▶ _Exercise description_
Repeat word for word the lines starting at the one with "Screen dimensions: 700x394" and ending at the final line of the material, both ends included; omit pictures.

·····

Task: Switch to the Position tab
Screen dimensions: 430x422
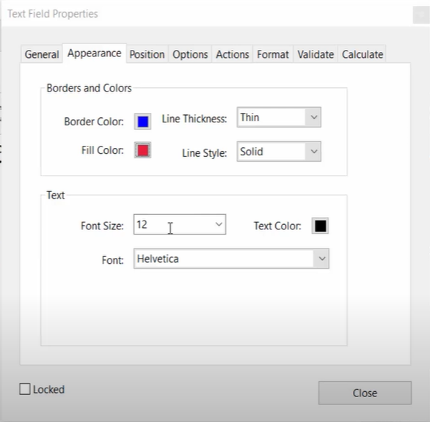Action: pyautogui.click(x=147, y=54)

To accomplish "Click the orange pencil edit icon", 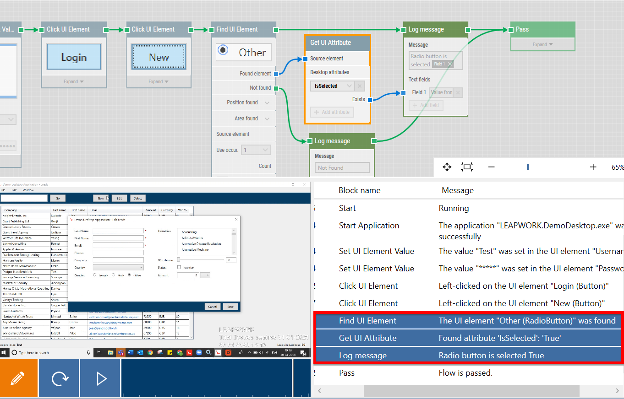I will (x=18, y=378).
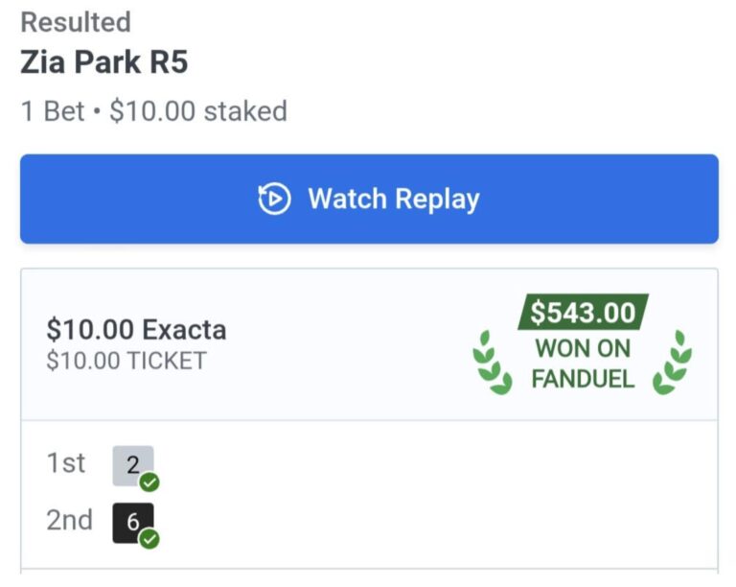Screen dimensions: 736x587
Task: Select the grey number 2 saddlecloth badge
Action: [131, 465]
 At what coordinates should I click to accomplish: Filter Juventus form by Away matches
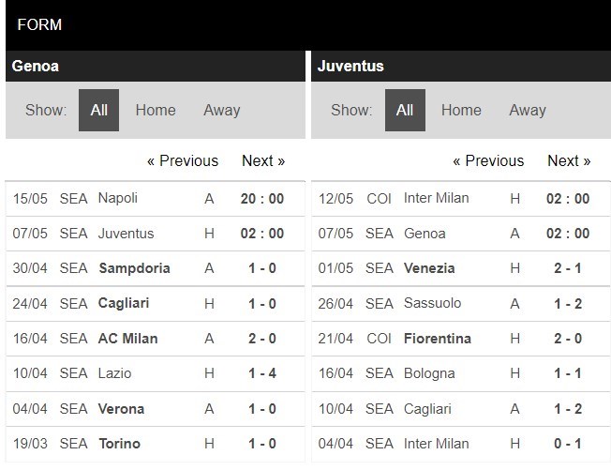point(528,110)
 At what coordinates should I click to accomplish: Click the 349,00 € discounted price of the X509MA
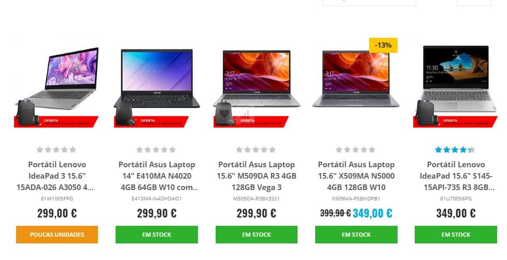tap(373, 213)
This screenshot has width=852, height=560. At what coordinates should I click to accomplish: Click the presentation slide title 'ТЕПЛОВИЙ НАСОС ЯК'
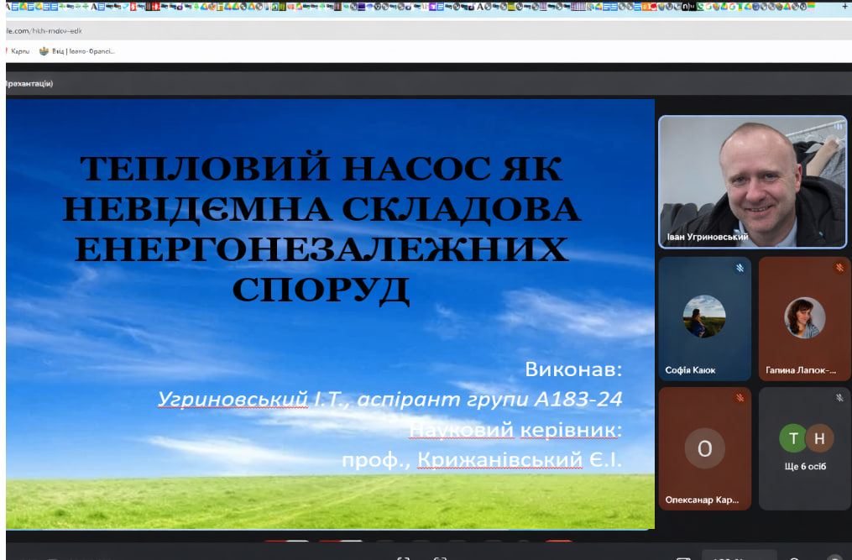(321, 170)
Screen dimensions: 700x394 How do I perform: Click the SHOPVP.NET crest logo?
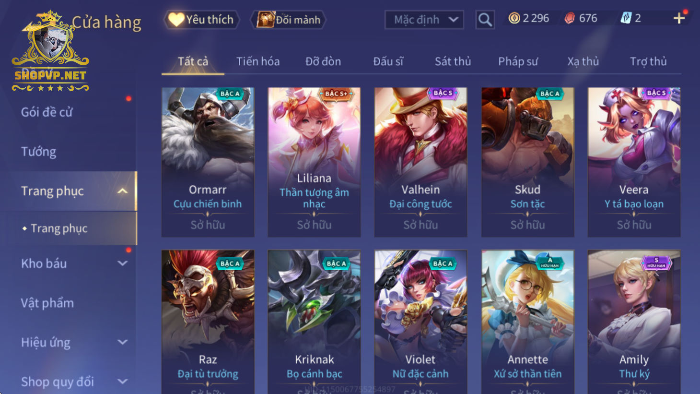[50, 51]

·····

▶ _Reply to the exercise_
Screen dimensions: 700x394 How do I perform: Click the SHOPVP.NET crest logo?
[50, 51]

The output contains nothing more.